Le dernier gros exploitant privé belge de maisons de repos est dorénavant aussi aux mains d’une entreprise française. Fondée à Malines, la société Armonea intègre le giron du mastodonte français Colisée. Ensemble, ils constituent désormais le quatrième groupe européen actif dans l’accueil des personnes âgées. À elle seule, Armonea compte quelque 87 résidences en Belgique, 48 en Espagne et 16 en Allemagne. Colisée possède pour sa part 119 établissements répartis entre la France, l’Italie et l’Espagne. Le nouveau groupe hébergera donc des dizaines de milliers de pensionnaires sur cinq pays européens et emploiera près de quinze mille travailleurs.
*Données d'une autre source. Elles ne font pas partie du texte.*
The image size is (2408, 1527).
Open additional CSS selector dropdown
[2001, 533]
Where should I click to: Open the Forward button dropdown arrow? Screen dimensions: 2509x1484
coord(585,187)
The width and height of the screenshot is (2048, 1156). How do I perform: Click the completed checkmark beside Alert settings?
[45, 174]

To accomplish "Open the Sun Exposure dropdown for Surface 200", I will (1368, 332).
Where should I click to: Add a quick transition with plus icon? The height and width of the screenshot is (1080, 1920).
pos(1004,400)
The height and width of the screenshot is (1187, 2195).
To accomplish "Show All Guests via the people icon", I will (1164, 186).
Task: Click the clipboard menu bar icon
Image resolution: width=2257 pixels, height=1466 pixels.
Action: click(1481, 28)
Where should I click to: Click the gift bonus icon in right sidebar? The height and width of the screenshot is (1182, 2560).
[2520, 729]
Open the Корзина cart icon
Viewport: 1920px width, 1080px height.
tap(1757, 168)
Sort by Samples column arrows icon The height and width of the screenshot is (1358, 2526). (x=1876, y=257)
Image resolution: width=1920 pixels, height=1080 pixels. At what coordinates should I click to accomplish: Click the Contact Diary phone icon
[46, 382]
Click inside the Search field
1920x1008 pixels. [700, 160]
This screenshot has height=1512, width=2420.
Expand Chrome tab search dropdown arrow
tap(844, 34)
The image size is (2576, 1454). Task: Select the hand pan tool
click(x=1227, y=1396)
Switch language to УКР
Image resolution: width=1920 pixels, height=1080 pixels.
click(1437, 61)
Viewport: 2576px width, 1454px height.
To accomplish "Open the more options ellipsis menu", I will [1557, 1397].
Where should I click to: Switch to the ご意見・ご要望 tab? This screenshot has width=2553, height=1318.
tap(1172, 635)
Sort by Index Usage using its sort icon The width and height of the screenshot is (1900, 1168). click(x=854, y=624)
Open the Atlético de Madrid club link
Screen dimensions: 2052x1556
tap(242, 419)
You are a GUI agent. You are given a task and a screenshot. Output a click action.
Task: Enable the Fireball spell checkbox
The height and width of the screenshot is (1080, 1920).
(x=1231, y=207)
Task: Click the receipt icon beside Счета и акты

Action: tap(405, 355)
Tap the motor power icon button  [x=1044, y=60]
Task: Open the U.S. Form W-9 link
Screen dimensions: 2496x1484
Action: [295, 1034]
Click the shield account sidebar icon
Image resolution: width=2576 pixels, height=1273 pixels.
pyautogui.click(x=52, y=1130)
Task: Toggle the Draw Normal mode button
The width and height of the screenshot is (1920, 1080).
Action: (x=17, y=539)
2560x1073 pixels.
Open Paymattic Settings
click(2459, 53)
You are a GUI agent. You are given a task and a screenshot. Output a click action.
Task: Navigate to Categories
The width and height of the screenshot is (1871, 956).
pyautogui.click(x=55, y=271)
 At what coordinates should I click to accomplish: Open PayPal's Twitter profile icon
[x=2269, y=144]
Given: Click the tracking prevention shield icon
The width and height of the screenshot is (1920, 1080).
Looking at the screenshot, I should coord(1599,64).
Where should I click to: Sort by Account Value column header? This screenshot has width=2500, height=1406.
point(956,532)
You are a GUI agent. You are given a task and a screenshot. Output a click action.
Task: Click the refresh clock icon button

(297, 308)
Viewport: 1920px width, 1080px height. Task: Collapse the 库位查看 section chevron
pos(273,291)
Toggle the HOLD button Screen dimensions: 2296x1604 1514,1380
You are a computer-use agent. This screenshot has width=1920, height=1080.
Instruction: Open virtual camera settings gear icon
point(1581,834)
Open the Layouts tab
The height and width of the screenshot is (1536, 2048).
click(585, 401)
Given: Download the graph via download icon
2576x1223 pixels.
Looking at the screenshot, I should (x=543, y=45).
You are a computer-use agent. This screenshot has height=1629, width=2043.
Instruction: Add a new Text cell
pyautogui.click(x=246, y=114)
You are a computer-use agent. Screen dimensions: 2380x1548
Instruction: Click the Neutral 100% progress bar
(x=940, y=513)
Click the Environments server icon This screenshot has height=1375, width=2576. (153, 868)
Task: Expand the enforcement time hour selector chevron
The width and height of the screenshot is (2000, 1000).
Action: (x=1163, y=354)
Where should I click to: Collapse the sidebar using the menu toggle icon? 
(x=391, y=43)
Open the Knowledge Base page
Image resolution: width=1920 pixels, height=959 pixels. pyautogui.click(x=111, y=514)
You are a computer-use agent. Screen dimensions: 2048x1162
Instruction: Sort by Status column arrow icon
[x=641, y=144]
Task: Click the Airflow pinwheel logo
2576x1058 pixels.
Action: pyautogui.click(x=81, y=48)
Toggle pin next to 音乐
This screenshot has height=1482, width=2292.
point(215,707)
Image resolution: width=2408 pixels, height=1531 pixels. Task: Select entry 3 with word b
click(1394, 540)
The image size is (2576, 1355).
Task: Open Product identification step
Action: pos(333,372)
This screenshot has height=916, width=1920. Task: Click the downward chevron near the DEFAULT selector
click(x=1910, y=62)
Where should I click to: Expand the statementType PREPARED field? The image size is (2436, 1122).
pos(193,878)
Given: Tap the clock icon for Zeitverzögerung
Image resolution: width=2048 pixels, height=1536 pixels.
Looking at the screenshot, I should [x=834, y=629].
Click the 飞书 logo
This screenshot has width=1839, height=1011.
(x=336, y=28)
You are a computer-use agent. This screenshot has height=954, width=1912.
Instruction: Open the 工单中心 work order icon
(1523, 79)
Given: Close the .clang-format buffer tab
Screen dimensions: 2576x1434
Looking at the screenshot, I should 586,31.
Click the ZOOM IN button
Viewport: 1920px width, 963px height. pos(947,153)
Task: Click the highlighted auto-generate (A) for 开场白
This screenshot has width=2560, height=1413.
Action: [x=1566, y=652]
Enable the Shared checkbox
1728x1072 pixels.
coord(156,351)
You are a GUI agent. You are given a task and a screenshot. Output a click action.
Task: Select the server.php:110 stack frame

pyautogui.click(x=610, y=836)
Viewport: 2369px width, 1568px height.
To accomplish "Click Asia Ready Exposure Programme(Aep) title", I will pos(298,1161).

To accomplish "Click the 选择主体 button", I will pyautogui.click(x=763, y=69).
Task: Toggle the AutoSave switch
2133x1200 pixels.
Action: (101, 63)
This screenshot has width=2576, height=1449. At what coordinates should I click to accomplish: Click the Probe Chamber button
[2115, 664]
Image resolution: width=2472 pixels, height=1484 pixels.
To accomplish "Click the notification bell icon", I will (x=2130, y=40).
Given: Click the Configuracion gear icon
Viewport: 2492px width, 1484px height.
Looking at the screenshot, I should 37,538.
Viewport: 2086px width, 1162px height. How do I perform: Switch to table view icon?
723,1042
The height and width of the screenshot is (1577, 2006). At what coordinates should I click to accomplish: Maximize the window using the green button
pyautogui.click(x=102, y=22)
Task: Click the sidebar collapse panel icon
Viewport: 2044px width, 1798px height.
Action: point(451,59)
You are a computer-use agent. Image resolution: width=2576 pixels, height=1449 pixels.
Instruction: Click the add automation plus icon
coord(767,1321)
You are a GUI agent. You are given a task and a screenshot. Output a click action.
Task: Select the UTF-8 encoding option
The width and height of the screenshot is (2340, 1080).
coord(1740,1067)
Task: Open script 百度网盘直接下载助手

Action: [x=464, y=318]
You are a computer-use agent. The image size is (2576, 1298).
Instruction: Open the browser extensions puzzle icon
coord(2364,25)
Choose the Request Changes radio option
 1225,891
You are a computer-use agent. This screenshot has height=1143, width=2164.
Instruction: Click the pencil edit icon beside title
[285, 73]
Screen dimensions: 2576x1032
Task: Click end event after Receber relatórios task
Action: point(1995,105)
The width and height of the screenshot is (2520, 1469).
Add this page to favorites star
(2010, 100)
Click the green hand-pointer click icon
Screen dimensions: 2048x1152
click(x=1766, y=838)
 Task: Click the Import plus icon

Des chiffres qui donnent le tournis et qui cadrent mal avec l’image d’un père ou d’une mère âgée et infirme qui, dans sa chambre, attend son repas ou l’aide d’une aide-soignante. La taille imposante des entreprises de ce secteur offre un contraste saisissant avec la vulnérabilité des personnes qui logent dans leurs résidences.
On peut se demander si ces multinationales opérant depuis l’étranger n’aggravent pas cette vulnérabilité. Nos pouvoirs publics ont-ils les moyens d’agir ? Sont-ils en mesure d’imposer des exigences de qualité suffisantes à des entreprises de cette taille afin que chacun reçoive les soins dont il a besoin et qu’il est en droit d’attendre ? Ces multinationales accordent-elles assez d’attention aux besoins spécifiques de leurs clients ? Sont-elles suffisamment implantées dans une région pour pouvoir tenir compte des habitudes locales ?
Bien entendu, ces entreprises peuvent diminuer leurs coûts grâce aux économies d’échelle. Mais avec des clients infirmes et entièrement dépendant des soins pour lesquels ils paient, cette tendance au gigantisme comporte aussi son lot de menaces. Que se passerait-il en cas de problème ? Où iront-ils ?
Opérer à grande échelle est devenu inévitable dans le monde d’aujourd’hui. Ce n’est qu’en unissant leurs forces que les entreprises peuvent garantir un accueil et des soins de qualité à un prix abordable. Vu l’accélération du vieillissement de la population, les pouvoirs publics sont d’ailleurs dans l’impossibilité d’assumer à eux seuls l’hébergement des personnes âgées. Ce type d’initiatives privées porteuses d’efficacité et d’économies d’échelle ont permis de sensiblement raccourcir les listes d’attente pour les résidences-services. Une évolution indéniablement positive. Mais la recherche d’efficacité et de rentabilité ne doit jamais nous faire oublier qu’on parle ici de personnes, dépendantes qui plus est. Ce nouveau business florissant doit dès lors continuer à faire l’objet d’une réglementation stricte et d’un contrôle adéquat.